# What to think of Deprofundis Ayahuasca Grinding noise-metal\instrumental sludge?



## deprofundis (Apr 25, 2014)

Ayahuasca album eponymeous e.p

Is basically krusty, & caustic, abrasive guitar laden sludgy noise-metal, whit noise-rock sensibility.

This is not metal nor punk at all in a purist sense, make someone think of dutch godz GORE (from Venlo Holland)

I blugeon my guitar akin to there way, in the first two track it's noticeable.But track two evolve in somesort of lo-fi A.N.P= absolute Null Punkt (japanese noise-rock band of k.k null of Zeni Geva fame)

Track 3 is grinding circular psychedelic-rock.My own personnal view on Finland Worms but way more noise laden modus operandi, guitar always in the red amp 11

https://erebus3.bandcamp.com/album/ayahuasca

the Music is ment to be lay loud as possible.

Should this be put on a vynil?


----------



## deprofundis (Apr 25, 2014)

I would like someone knowledgeable in noise, sludge, noise-rock, and noise-metal to review my Ayahuasca whit a great Shakespearian English tedious, explain what I tried to do, I won't review of this project more than my other project Usine 451 and Decay humans are not priority I am not overly proud of these , but my Ayahuasca I still listen to it sometime and christ whit a maximum volume overdrive, my guitar noisy circular riffs are in league whit Gore, A,n,p and perhaps other bands I don't know, I would want to put this on a vynil but it would be costly and cd is dying as a format. Perhaps I can make these CDs in China it would cost less or vynil in China too.

On a Chinese noise label or Japanese, heck if your rich, I'm not after the money I just want my album to be published any critic is good even bad critic.


----------



## Larkenfield (Jun 5, 2017)

Sounds like someone having a good time by raising hell and storming heaven. Better some loud distortion than a painful contortion.
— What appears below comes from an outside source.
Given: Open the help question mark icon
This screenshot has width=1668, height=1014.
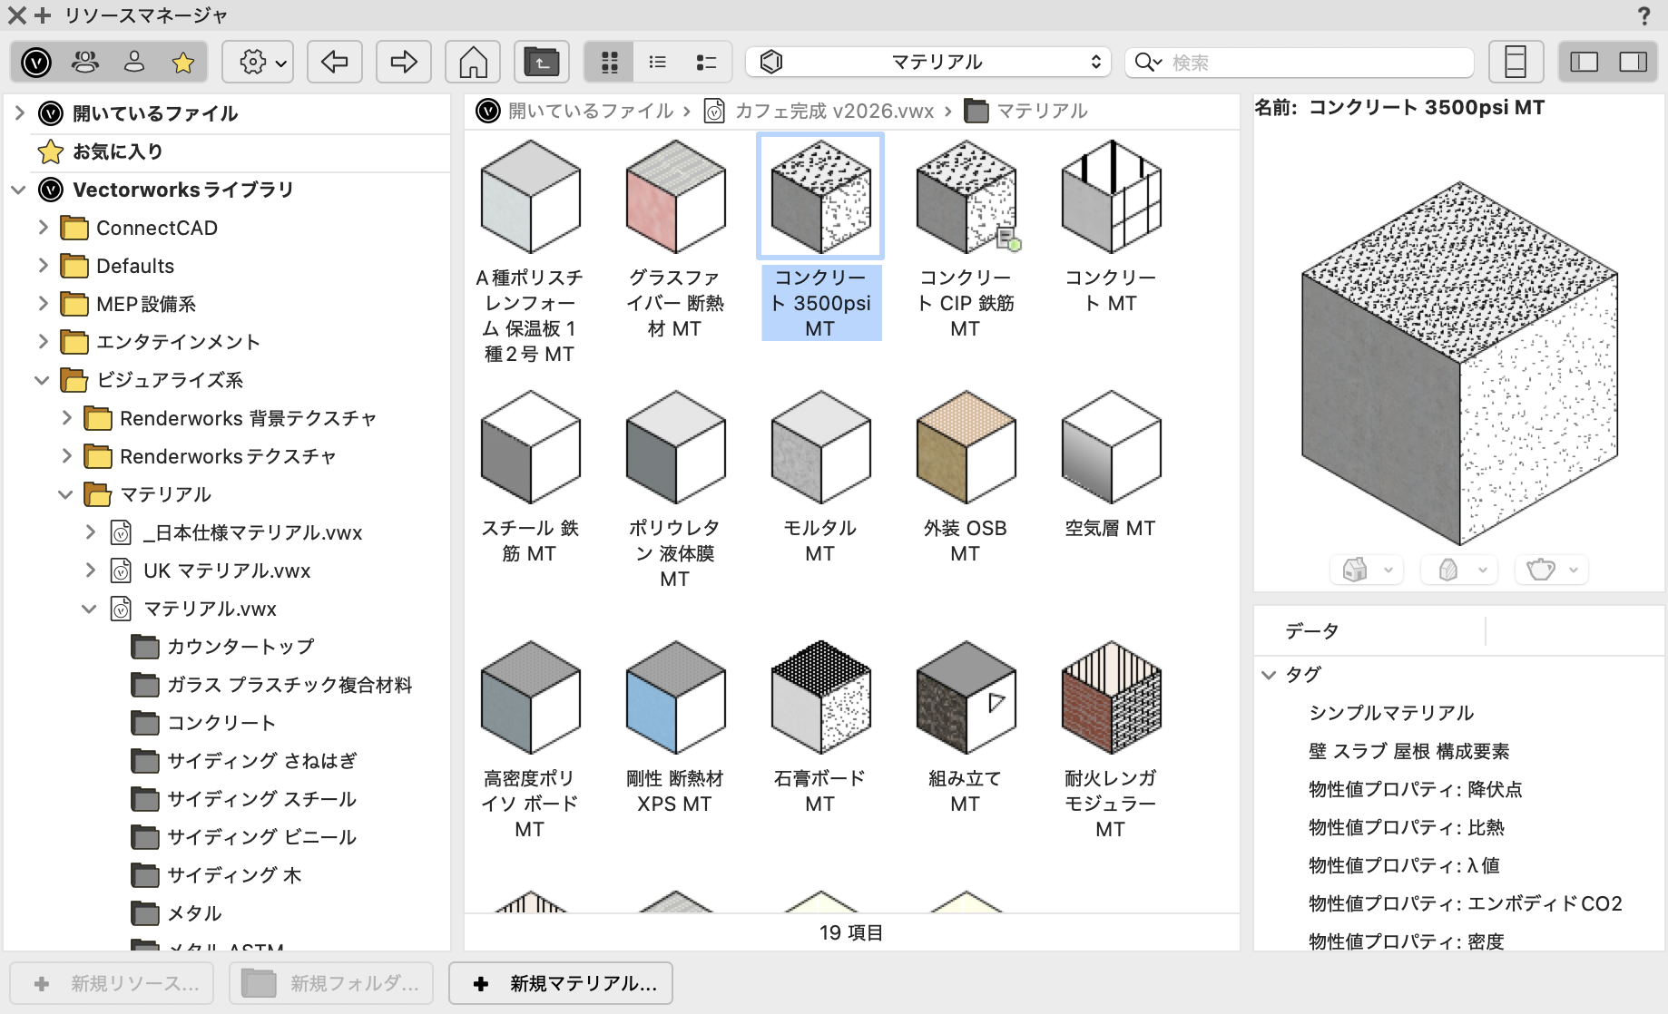Looking at the screenshot, I should click(1643, 15).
I hope the windows were open when you recorded this.


----------



## deprofundis (Apr 25, 2014)

All the bands change names because ,not catchy or fun enough please check them out they sounded more , appealing more exotic , more unique and genuine no one would think of this but deprofundis yah know?

https://bandcamp.com/baronvonblood

P.S these were better singular and original not necessarly better name but 10 zillions Ayahuascas exist, so it became Caustic Implosion , Usine. no451 became *Masochistic Joyride*, and Decay Humans became Decay Humans turn to ashes, yep this is what happen that day...


----------